Assisted dying hasn’t resolved Swiss end of life debates

Despite attempts to normalise it, new challenges still arise.

Markus is Professor of Moral Theology and Ethics at the University of Fribourg, Switzerland.

A single bed, wiith an unmade colourful duvet stands in the corner of a room. A hoist reaches over it from the corner.
The dying room, Dignitas Clinic, Zurich.
Dignitas.

While countries such as Germany, France or the UK are currently struggling to find a suitable regulation for assisted suicide, their peers in the Netherlands, Canada and Switzerland have years of experience with the controversial medical practice. Even if each state must explore its own ways of dealing with these ethically controversial issues, it is obvious that international experience should not be ignored as they try to find a way forward.  
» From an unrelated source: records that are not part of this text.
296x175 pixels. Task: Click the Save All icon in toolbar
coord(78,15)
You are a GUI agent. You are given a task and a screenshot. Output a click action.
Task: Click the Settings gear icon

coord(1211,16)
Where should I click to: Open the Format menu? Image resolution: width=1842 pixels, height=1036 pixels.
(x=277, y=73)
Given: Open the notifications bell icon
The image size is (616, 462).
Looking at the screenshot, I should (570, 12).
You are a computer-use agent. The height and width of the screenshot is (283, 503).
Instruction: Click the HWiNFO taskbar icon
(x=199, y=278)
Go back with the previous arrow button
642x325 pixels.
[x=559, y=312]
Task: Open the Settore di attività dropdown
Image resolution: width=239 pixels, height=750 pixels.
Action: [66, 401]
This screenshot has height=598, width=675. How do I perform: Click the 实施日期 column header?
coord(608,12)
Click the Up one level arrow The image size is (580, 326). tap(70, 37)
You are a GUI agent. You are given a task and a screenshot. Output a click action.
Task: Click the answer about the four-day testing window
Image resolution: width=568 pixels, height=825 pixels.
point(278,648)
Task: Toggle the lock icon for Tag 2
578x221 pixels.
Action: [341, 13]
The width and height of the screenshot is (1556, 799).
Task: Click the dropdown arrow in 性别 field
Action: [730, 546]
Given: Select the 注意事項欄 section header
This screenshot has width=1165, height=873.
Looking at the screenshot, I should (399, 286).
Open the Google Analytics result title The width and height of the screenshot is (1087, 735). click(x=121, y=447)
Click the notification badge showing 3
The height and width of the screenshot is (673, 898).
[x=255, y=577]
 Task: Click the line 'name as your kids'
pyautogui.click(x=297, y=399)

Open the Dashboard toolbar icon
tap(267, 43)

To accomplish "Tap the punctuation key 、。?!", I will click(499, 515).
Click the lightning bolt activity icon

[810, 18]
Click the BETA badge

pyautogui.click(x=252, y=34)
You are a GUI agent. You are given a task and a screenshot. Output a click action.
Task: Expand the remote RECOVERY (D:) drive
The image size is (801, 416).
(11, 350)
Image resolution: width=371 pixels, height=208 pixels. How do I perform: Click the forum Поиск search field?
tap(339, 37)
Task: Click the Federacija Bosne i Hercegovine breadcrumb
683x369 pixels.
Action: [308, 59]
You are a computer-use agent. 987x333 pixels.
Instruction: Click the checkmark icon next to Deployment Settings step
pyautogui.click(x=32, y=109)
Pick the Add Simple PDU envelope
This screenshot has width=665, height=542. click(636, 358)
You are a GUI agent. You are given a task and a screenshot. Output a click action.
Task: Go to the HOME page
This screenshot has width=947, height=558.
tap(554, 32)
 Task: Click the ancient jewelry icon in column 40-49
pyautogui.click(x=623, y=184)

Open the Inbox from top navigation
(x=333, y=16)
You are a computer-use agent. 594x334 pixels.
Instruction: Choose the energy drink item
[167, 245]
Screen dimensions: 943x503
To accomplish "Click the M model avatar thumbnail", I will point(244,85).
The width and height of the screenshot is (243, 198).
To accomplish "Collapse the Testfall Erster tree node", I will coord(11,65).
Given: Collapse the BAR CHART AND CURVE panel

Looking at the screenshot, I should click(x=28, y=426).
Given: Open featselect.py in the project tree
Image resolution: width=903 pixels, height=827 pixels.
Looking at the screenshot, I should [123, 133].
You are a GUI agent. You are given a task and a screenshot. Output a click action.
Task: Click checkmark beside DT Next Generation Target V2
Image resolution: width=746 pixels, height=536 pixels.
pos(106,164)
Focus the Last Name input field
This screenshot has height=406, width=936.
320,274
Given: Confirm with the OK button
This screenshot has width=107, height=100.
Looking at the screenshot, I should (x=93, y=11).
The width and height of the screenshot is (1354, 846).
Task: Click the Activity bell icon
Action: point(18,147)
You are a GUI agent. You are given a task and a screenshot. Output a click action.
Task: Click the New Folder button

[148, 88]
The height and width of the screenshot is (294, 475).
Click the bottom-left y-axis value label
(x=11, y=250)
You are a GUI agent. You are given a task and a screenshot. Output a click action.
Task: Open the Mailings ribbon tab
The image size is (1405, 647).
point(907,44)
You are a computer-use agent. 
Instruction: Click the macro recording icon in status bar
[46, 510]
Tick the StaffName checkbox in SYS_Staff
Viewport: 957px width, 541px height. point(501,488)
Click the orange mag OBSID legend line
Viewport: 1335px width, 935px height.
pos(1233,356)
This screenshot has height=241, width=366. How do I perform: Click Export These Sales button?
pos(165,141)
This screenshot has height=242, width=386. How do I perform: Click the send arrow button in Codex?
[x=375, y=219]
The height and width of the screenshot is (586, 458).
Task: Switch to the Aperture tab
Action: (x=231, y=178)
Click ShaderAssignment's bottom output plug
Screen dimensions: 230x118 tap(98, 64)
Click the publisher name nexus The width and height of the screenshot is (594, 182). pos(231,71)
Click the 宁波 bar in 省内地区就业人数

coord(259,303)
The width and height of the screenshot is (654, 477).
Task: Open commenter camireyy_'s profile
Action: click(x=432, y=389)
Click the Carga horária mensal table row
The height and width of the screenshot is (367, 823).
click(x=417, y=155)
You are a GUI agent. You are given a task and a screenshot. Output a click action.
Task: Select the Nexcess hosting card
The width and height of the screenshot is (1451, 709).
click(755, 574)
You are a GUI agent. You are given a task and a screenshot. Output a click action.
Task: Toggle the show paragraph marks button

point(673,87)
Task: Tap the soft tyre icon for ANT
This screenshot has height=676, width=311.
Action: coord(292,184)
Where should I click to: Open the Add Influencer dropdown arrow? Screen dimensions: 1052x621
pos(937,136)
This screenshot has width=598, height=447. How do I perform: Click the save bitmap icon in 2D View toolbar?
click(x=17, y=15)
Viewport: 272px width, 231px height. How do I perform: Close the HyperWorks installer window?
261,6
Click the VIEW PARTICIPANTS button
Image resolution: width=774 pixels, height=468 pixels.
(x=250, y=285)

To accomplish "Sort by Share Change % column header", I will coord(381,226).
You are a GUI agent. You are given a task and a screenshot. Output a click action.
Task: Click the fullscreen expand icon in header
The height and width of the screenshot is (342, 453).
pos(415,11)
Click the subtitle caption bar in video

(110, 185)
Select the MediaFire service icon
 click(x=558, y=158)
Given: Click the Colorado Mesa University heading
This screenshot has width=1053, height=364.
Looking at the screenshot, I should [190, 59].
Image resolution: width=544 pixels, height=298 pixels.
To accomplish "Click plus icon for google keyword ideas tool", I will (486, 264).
In Switzerland the discussions and challenges surrounding assisted suicide are increasing rather than decreasing. Contrary to the idea that a liberalisation of assisted suicide would lead to fewer debate, tensions and difficulties are increasing.  My observation, and thesis, indicates that practices such as assisted suicide cannot be “normalised”, even in the medium and long term. 

Developments 

In recent years, one to two per cent of all deaths in Switzerland were due to assisted suicide.  From an overall perspective, this practice is therefore still a marginal phenomenon. However, a look at the total number of assisted suicides per year gives a different impression, as this has increased more than fivefold in the years between 2008 and 2020, from an initial 253 to 1,251 deaths per year, a rising trend. The cause of death statistics for Switzerland only include those cases of assisted suicide in which persons resident in Switzerland were involved and the death was reported to the authorities. According to the Swiss Federal Statistical Office, in 2020, it was mainly people over the age of 64 who made use of assisted suicide. Detailed information on the underlying illnesses of the people affected in 2018 shows that about 40 per cent were affected by cancer, just under 12 per cent by diseases of the nervous system, a further 12 per cent by cardiovascular diseases and just over a third by other illnesses, including dementia and depression. There are currently seven right-to-die organisations in Switzerland which play a leading role in a typical assisted suicide procedure. They work closely with doctors who are prepared to prescribe a lethal drug, generally Pentobarbital. The data reflects an ambivalent picture: on the one hand, the proportion of assisted suicide cases is relatively low in relation to all deaths and, for example, in comparison to the large number of people who die in Switzerland in a state of deep sedation until death; on the other hand, the number of assisted suicides in Switzerland has risen sharply in recent years.  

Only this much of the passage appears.